Material for the task section start
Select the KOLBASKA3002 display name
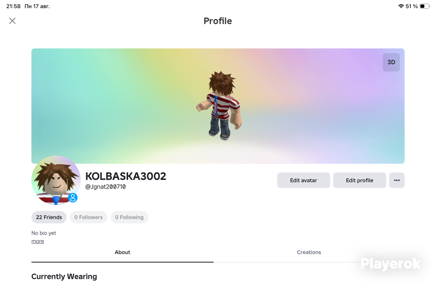This screenshot has height=286, width=436. pyautogui.click(x=126, y=176)
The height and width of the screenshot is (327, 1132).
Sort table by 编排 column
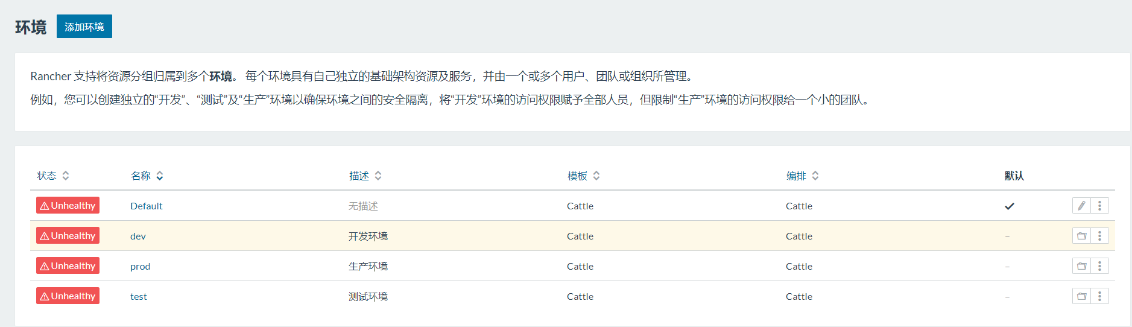803,176
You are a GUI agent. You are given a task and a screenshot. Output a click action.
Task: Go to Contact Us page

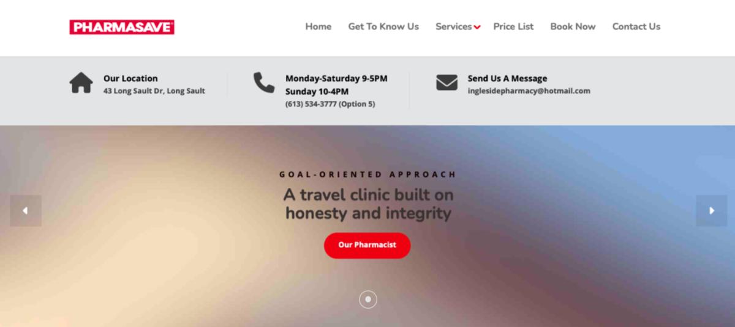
Material for the task section end
## Instructions to follow
Only the lines from the line containing "The height and" through the end of the material should be retyped, exactly and in full, with no pictures.

## Written response
The height and width of the screenshot is (327, 1132).
Sort table by 编排 column
803,176
You are a GUI agent. You are given a task and a screenshot. Output a click action.
Task: Go to Contact Us page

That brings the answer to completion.